I know that much is being claimed these days for motion-capture technology, but I think it hurts this film. As good as Jamie Bell as Tintin and Andy Serkis as Captain Haddock may have been performing in front of a green screen, what we get in the film is a slightly-off duplicate of their performances, rather then the real thing. Yes, the techies have put some light reflections in the characters’ eyes, but they still seem dead. Or in Haddock’s case, drunk. I suppose it is part of the original material, but wanting us to find Haddock’s alcoholism funny is the most dated element of the film.

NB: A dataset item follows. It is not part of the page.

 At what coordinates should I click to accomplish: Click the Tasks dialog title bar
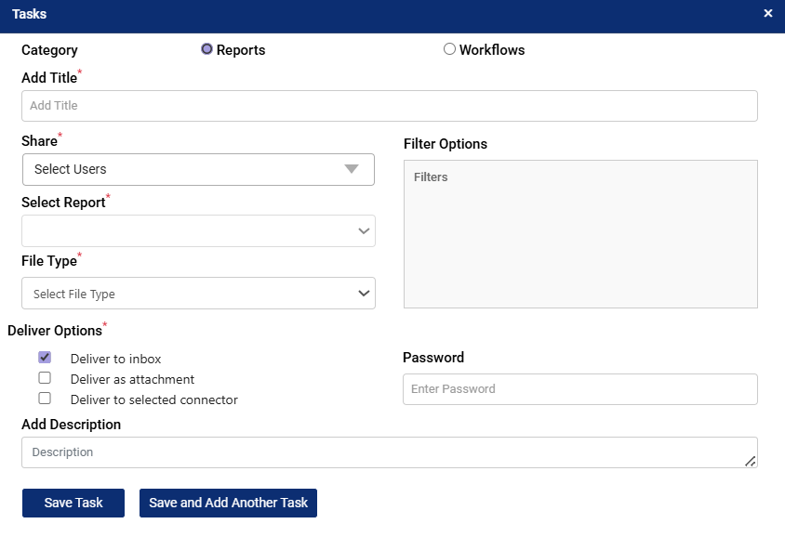point(372,14)
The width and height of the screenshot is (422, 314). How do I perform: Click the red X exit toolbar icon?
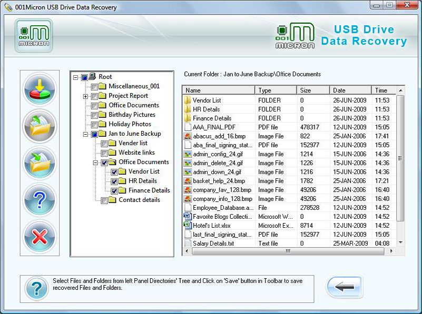(40, 237)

I cringed at every burp.

In writing about last year’s Rango (see US#72) I said that co-writer and director Gore Verbinski “uses animation to do gags, get angles and camera movements he could not do with all the live action talent on the Pirates movies.” The script for The Adventures of Tintin allows Spielberg to go wild in a similar way. A chase by some of the baddies of Tintin on a motorcycle is reminiscent of any number of chase scenes in the Indiana Jones movies, except the camera moves in ways it cannot possibly do in real life. The same thing in a battle between two pirate ships attached at the masts…say, didn’t we see this already in Verbinski’s 2007 Pirates of the Caribbean: At World’s End? We did, and even though Spielberg can push his camera through small spaces that Verbinski could not, that does not make the scene better. In Rango and the Pirates movies (OK, not the fourth one) we had characters involved that the filmmakers had taken the time to make us care about.

Contraband (2012. Screenplay by Aaron Guzikowski, based on the screenplay for the film Reykjavik-Rotterdam by Arnaldur Indriðason and Óskar Jónasson. 110 minutes.)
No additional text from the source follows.